_Kutipan Terpilih_
++++

Marketing Barter dengan Eksposure

Menyambung dari konten saya sebelumnya tentang Eksposure Bisnis Jaman Now, kali ini sengaja saya membuat konten menyesuaikan kondisi sekarang, lebih tepatnya agar Saya dan Anda dapat mencerna secara gamblang fenomena eksposure, tepatnya di penghujung tahun 2020 ini. Fenomena ini sesungguhnya sudah ada sejak dari pendahulunya para influencer bisnis, brand ambassador, bahkan bintang iklan TV era terdahulu.

Eksposure adalah obyek yang rentan terhadap resiko dalam ilmu ekonomi marketing. Jadi tak heran bahwa istilah keilmuan dari literasi akademis ini sudah menjadi cara orang berbisnis, namun baru saja menjadi trend yang baru pada masa sekarang.

Banyak media yang sudah membahas hal ini dan mungkin ini hanya sekedar resume dari opini yang dicapai sebagai orang awam dalam hal bisnis terutama marketing. Lalu seperti apakah trend marketing yang terjadi saat ini? dampak eksposure bagi brand marketer? apa rumus eksposure dalam market? dan bagaimana sistem kerjanya?

Eksposure Gaya Baru (Hybrid)

Akhir ini netizen gembar-gembor mengenai masalah yang terjadi dengan istilah barter market dengan eksposure. Dan sentimen buruk ini mengarah kepada beberapa influencer di Indonesia khususnya. Mungkin hal tersebut terkesan buruk bagi pebisnis juga memancing kekacauan jagat maya mengenai cara yang dicapai untuk mencari keuntungan dalam hal marketing. Namun tentunya ada pelajaran yang bisa kita ambil tanpa harus menjugde lebih itens.

++++

_Tindakan yang Diperlukan_
(1) Menurut kutipan tentang marketing barter dengan eksposure, sejak kapan fenomena eksposure sebenarnya sudah ada?
(2) Tuliskan ulang tanpa perubahan bagian kutipan tentang marketing barter dengan eksposure di antara "Akhir ini netizen" dan "menjugde lebih itens.", kedua batas itu ikut disertakan.

++++

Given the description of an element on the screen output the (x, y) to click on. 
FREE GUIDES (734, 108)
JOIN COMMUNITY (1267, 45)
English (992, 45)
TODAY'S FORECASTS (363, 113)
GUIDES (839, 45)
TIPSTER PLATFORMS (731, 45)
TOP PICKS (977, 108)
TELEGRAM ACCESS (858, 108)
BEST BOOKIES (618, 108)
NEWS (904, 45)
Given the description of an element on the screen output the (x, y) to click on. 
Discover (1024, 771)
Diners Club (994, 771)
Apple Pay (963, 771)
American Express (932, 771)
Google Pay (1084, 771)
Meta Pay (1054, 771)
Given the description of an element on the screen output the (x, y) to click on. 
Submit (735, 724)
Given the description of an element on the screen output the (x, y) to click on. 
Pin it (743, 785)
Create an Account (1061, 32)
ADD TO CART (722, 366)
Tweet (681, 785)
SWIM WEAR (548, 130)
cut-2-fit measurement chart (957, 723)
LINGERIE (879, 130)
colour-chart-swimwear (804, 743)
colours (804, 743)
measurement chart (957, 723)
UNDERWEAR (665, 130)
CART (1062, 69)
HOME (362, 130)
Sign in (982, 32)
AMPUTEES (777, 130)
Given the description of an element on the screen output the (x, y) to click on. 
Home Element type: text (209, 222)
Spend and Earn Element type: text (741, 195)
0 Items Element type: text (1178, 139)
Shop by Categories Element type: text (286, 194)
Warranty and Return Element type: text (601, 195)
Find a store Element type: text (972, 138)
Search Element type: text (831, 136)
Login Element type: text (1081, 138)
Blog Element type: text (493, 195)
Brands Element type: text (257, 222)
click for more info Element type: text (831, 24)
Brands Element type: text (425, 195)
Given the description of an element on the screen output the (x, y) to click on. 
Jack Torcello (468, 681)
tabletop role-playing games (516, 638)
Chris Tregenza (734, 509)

++++

_Jawaban Akhir_
(1) Sejak zaman para pendahulu influencer bisnis, brand ambassador, bahkan bintang iklan TV era terdahulu.

(2)
Akhir ini netizen gembar-gembor mengenai masalah yang terjadi dengan istilah barter market dengan eksposure. Dan sentimen buruk ini mengarah kepada beberapa influencer di Indonesia khususnya. Mungkin hal tersebut terkesan buruk bagi pebisnis juga memancing kekacauan jagat maya mengenai cara yang dicapai untuk mencari keuntungan dalam hal marketing. Namun tentunya ada pelajaran yang bisa kita ambil tanpa harus menjugde lebih itens.